Here are your winners...

1st - Greg Flannery and Joe Horsley 52.2 lbs.

2nd - Larry Lange and Randy McWilliams 36.8 lbs.

3rd - JL Cambell and Colt Leasure 35.2 lbs.

BIGCAT - Shawn Adcock 19.8 lbs. flathead

Good job guys!


----------



## Salmonid (Apr 14, 2004)

Nice job Larry!! what about pops?? or Mellon?? curious as to t number of flatties, chanels and blues that were weighed in. Now that its over, what were the patterns/baits that took a lot of fish? I just got the okay ( from the boss) to hit the Acats tourney this Sat at New richmond and need all the help I can get... .

Salmonid


----------



## BuckeyeTom (Apr 6, 2004)

The winning team said that they come off cut shad, cut skip, and cut crappie.

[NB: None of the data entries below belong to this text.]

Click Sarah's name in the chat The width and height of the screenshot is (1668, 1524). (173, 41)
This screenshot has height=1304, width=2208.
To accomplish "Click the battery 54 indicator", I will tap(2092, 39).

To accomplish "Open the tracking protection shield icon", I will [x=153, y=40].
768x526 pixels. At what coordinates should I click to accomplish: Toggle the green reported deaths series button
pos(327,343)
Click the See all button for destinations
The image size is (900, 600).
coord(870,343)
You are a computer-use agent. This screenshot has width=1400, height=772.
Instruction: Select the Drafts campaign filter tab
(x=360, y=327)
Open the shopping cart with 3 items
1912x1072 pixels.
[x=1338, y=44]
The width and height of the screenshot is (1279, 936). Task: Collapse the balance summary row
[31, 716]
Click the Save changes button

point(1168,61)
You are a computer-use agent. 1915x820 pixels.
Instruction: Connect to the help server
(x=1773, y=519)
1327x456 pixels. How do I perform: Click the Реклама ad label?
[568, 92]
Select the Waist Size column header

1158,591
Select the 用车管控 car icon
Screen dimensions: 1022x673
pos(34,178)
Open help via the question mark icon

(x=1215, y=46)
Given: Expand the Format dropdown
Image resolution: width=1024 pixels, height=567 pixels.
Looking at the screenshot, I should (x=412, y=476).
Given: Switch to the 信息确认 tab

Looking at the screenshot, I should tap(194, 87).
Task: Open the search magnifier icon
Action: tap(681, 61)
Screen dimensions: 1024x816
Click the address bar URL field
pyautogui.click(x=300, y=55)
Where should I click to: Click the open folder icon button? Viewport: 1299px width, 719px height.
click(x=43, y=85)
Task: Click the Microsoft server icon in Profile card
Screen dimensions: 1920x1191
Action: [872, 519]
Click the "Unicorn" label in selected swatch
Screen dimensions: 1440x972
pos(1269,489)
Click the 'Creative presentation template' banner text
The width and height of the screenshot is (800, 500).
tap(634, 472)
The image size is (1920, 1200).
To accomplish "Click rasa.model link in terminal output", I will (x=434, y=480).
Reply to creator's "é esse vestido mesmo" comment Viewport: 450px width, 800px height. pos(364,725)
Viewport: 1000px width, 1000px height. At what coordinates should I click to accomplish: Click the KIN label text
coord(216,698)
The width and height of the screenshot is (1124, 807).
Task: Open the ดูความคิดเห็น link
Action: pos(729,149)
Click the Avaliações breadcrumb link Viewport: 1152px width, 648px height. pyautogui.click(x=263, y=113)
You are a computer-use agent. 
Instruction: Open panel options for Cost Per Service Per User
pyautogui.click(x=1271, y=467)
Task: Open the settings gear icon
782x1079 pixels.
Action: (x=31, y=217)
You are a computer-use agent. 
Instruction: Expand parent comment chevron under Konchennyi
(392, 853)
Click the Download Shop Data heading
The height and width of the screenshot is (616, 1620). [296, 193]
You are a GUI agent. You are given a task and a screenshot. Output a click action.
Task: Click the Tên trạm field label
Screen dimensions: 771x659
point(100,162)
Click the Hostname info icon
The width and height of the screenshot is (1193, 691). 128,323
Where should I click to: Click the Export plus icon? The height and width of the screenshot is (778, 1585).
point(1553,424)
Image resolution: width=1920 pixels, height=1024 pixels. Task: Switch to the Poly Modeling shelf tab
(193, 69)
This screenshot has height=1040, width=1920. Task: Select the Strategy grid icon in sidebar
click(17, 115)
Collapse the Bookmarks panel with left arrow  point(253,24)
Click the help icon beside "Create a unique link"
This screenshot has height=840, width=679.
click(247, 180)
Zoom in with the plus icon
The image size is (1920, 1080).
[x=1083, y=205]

I have updated the OHCC site. Good luck at New Richmond. The warm water discharge just down river and the barges near there should produce something.

Here are a couple pics of Larry & Randy, Mellon and the family....


----------



## neocats1 (Oct 14, 2006)

Looks like you guys had a great day. Congrats.


----------